In der hart umkämpften Luftfahrtbranche hat Ryanair derzeit eine Ausnahmestellung. Die meisten Airlines senken ihre Prognosen, die Iren haben sie zuletzt zwei Mal angehoben. Bei Experten gilt Ryanair als die zurzeit erfolgreichste europäische Fluggesellschaft. Das wiederum macht die Iren mutig. Sie erhöhen den Druck auf ihre etablierten Konkurrenten. Mit einem Strategiewechsel will O'Leary nicht mehr nur bei sparsamen Urlaubern, sondern auch bei Geschäftskunden punkten. In der Vergangenheit hat sich die irische Airline nicht gerade durch Kundenfreundlichkeit ausgezeichnet. "Das wird sich ändern", versichert O'Leary. Künftig soll es unsägliche Diskussionen wie die über eine Gebühr für die Benutzung der Toiletten während des Fluges nicht mehr geben. Sie haben dem Image geschadet. Stattdessen setzt der Airline-Chef auf ein komplett neues Auftreten in der Öffentlichkeit sowie auf eine moderne Flotte von Flugzeugen mit mehr Service und Bequemlichkeit.

Das ist für O'Leary auch deshalb wichtig, weil er noch ein anderes Ziel verfolgt: Ryanair will weg vom reinen Anbieter von Ferien- und Städteflügen. "Wie werden Europas wichtigste Fluglinie für Manager", kündigt der Airline-Chef an (siehe: zum Thema).

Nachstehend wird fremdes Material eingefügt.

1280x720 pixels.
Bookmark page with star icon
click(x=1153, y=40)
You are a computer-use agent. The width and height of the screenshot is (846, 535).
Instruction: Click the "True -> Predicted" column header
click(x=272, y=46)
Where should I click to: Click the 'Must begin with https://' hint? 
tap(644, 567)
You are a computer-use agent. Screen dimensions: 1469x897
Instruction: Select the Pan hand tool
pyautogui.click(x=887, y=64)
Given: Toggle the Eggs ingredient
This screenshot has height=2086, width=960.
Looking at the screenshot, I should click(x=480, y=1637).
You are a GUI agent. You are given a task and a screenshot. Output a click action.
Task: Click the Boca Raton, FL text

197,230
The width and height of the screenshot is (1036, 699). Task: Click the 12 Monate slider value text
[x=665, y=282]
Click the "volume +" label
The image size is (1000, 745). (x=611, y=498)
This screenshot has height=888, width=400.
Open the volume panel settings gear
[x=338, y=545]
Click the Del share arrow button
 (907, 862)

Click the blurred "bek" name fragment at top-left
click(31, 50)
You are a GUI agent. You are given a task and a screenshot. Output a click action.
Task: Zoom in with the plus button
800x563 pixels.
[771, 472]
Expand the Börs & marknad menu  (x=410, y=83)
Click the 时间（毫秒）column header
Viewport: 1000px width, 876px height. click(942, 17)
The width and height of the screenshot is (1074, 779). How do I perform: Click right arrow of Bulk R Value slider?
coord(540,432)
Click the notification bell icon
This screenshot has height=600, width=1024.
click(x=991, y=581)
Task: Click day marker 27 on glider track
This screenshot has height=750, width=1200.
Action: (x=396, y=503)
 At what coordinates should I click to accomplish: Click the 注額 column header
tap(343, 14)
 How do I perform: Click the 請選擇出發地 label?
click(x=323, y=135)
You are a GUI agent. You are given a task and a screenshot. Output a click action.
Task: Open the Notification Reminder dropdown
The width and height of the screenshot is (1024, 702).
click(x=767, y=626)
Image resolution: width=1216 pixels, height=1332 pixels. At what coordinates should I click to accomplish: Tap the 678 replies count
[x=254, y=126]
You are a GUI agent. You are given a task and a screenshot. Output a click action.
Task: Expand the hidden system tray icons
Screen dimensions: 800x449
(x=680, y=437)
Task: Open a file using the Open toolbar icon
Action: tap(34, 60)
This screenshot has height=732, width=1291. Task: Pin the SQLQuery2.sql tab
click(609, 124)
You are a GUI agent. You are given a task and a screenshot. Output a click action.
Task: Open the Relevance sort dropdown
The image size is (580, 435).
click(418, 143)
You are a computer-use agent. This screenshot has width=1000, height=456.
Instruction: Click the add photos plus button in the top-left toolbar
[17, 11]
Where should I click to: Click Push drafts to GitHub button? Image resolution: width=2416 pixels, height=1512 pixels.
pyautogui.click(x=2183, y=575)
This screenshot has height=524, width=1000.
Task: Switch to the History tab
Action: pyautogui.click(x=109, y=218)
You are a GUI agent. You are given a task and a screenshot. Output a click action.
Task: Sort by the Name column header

Lufthansa entdeckt Billig-Strategie

Selbst bei einem Billigflieger wie Ryanair sind die Zeiten vorbei, als attraktive Ziele in Europa für 99 Cent pro Flug verscherbelt wurden. Die Iren haben die Kostenseite inzwischen unter Kontrolle - unter anderem deshalb, weil für jede Kleinigkeit eine Zusatzgebühr fällig wird, so dass unterm Strich die Ticketpreise deutlich steigen. Trotzdem sind sie mit durchschnittlich 46 Euro immer noch günstiger als bei der Konkurrenz. Air Berlin verlangt beispielsweise 121 Euro, die Lufthansa sogar 235 Euro. Das wiederum hat zu einem Umdenken bei Deutschlands größter Fluggesellschaft geführt. Lufthansa entdeckt plötzlich die Billig-Strategie als Erfolgsmodell. Mit der Tochter Eurowings stampft sie gerade ein Angebot für europäische Flugziele aus dem Boden. Ryanair-Chef O'Leary schreckt das nicht. "Da treffen sich Ingenieure und Doktoren in Frankfurt und beschließen am grünen Tisch, dass sie einen Billigflieger gründen. Das reicht aber nicht", sagte er kürzlich in einem Interview mit der Wirtschafts- und Finanzzeitung "Handelsblatt". Und stichelte: "Auch die neuen Töchter der Lufthansa sind in ihrem Kern Billigflieger mit einer ungünstigen Kostenstruktur. Damit kann man nicht erfolgreich sein."